- **Work order**
In the data that follows, how many lines include the string "Conservation"? Answer with the number alone.

Collected data entries
=== Begin Enclosure ===

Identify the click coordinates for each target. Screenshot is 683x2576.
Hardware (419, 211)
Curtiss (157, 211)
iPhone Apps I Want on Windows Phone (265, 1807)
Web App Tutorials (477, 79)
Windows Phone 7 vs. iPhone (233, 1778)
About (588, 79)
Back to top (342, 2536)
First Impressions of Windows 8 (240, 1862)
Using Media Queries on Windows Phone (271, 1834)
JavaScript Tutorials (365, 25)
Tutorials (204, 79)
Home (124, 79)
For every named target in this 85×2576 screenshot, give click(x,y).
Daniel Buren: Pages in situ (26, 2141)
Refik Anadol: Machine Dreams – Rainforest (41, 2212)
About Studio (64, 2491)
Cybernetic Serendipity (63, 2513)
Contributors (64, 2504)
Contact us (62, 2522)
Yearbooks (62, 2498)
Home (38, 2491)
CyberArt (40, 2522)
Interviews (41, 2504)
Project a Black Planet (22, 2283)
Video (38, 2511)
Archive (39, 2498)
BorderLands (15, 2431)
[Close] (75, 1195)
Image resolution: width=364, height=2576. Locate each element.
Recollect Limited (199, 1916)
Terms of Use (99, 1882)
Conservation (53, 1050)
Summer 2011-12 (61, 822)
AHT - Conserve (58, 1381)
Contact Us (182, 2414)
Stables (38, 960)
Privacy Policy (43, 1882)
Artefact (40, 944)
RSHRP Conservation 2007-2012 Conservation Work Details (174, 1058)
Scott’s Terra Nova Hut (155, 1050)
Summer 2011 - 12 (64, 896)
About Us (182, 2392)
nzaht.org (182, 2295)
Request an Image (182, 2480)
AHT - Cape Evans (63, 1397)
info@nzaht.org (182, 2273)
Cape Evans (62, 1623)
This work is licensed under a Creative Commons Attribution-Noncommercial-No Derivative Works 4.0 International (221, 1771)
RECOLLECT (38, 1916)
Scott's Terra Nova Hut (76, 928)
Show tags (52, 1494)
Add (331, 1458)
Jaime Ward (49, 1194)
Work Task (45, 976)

=== End Enclosure ===

- **Result for this exercise**
2